## Text excerpt
►
Observability Multi-Cloud

OpenTelemetry for Java Services: Auto-Instrumentation, Context Propagation, and Custom Spans

The fastest way to get a Java service producing traces is to add nothing to your code. The OpenTelemetry Java agent is a -javaagent JAR that hooks bytecode at class load and instruments the libraries you already use — Servlet, JDBC, Kafka, gRPC, and roughly a hundred others — then exports spans and metrics over OTLP. No SDK wiring, no recompile. The work that remains is configuration, deliberate propagation across the async boundaries the agent can’t see, and a handful of manual spans where business meaning lives. This guide walks through all of it, with config that actually works against a current agent release.

1. Attach the agent and point it at a collector

Download the agent JAR and run it ahead of your application. Everything is driven by environment variables (or matching -D system properties), so the same image works in every environment.

# Pin a version. Do not float on latest in production.
curl -sSLo opentelemetry-javaagent.jar \
  https://github.com/open-telemetry/opentelemetry-java-instrumentation/releases/download/v2.20.1/opentelemetry-javaagent.jar

java -javaagent:/otel/opentelemetry-javaagent.jar \
     -jar /app/checkout-service.jar

Configure it via env. These are the variables that matter on day one:

export OTEL_SERVICE_NAME=checkout-service
export OTEL_RESOURCE_ATTRIBUTES=service.namespace=payments,deployment.environment=prod,service.version=2.14.0
export OTEL_EXPORTER_OTLP_ENDPOINT=http://otel-collector.observability.svc:4318
export OTEL_EXPORTER_OTLP_PROTOCOL=http/protobuf
export OTEL_TRACES_SAMPLER=parentbased_traceidratio
export OTEL_TRACES_SAMPLER_ARG=0.1

Two protocol notes that trip people up constantly:

System properties are equivalent and win over env when both are set. This is handy when you can’t edit the environment but can edit JAVA_TOOL_OPTIONS:

export JAVA_TOOL_OPTIONS="-javaagent:/otel/opentelemetry-javaagent.jar \
  -Dotel.service.name=checkout-service \
  -Dotel.exporter.otlp.protocol=http/protobuf \
  -Dotel.exporter.otlp.endpoint=http://otel-collector.observability.svc:4318"

The env var OTEL_SERVICE_NAME and the property otel.service.name are the same setting. The naming rule is mechanical: uppercase the property, replace dots with underscores. Knowing this means you never have to look up a variable name.
◄
## Problems to work on
a - In the OpenTelemetry guide, how do you get the environment variable name from a system property name?
b - Rewrite the paragraph of the OpenTelemetry guide that starts "The fastest way to get a Java service producing traces" as a short list that keeps its main facts.

## Excerpted data
►
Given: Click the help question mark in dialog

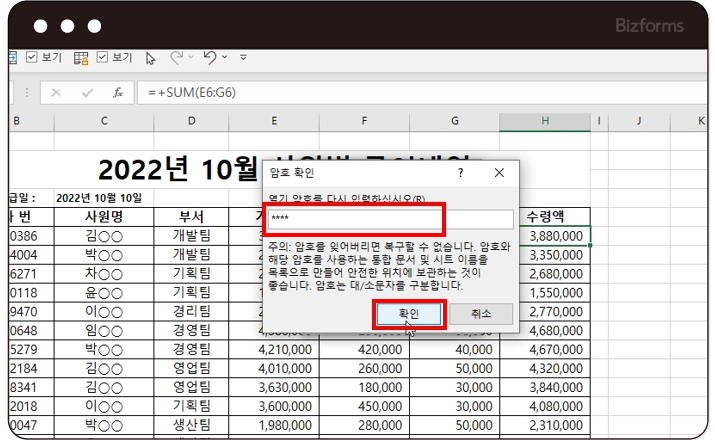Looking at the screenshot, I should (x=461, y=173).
◄
►
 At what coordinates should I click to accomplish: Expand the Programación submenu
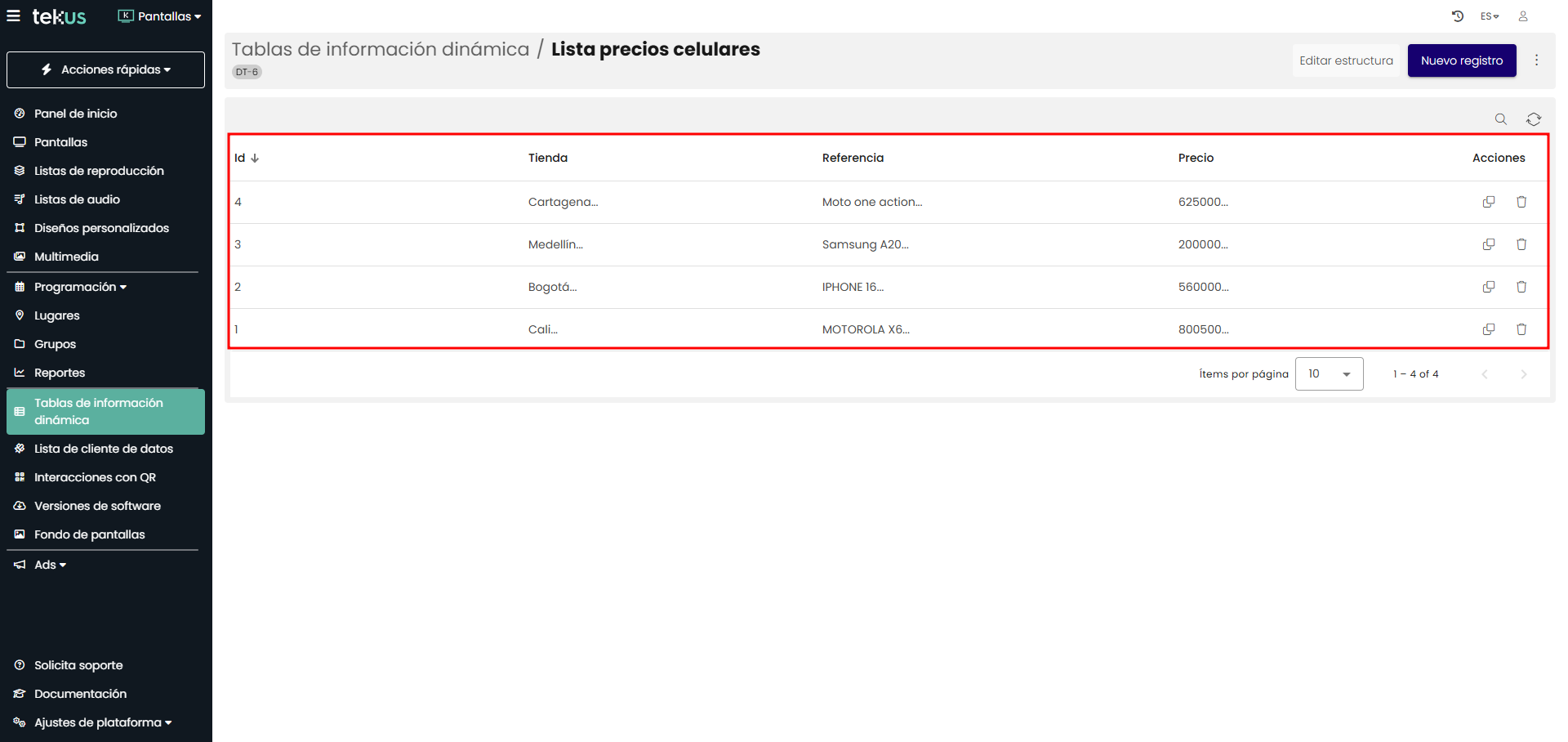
◄
►
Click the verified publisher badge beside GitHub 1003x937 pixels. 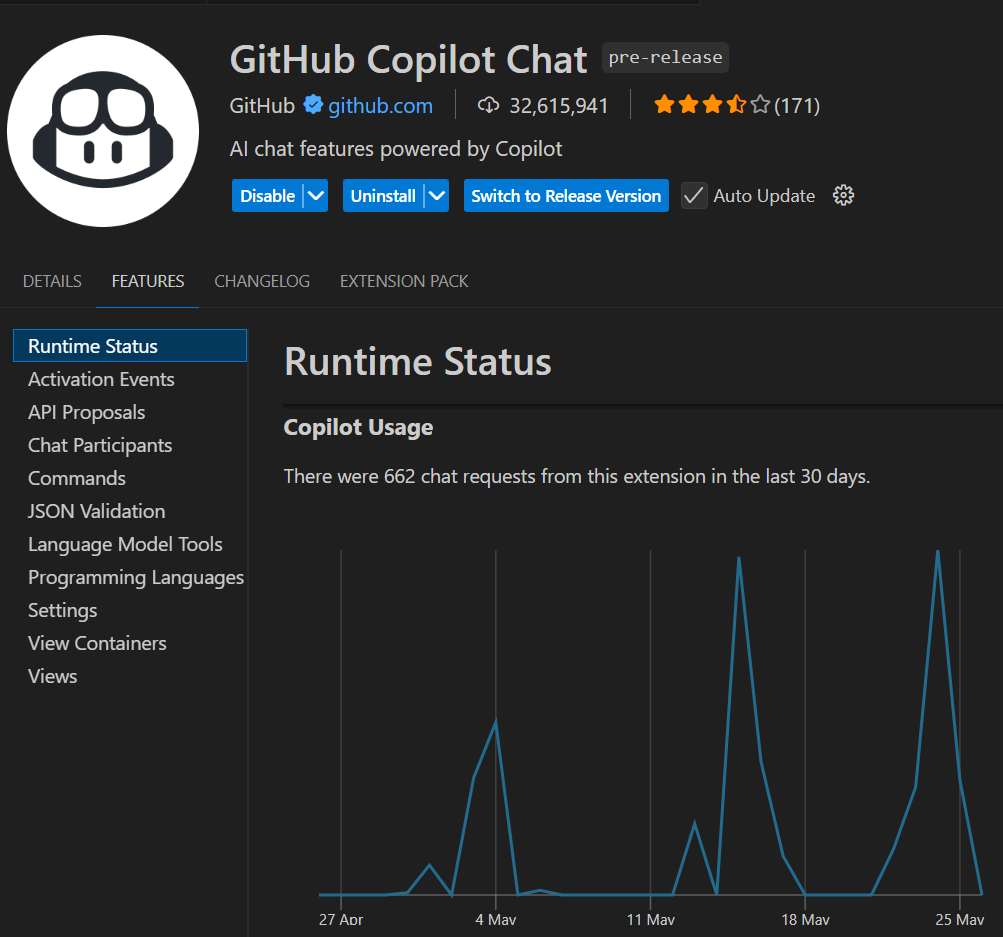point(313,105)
◄
## Answer list
a - Change the property to uppercase and replace the dots with underscores.

b -
- A Java service can produce traces without any changes to its code.
- The OpenTelemetry Java agent is a -javaagent JAR. It hooks bytecode when classes load.
- It instruments the libraries already in use, such as Servlet, JDBC, Kafka, gRPC, and roughly a hundred others.
- It exports spans and metrics over OTLP, with no SDK wiring and no recompile.
- The remaining work is configuration, deliberate propagation across async boundaries the agent can't see, and a few manual spans where business meaning lives.
- The guide covers all of this, with config that works against a current agent release.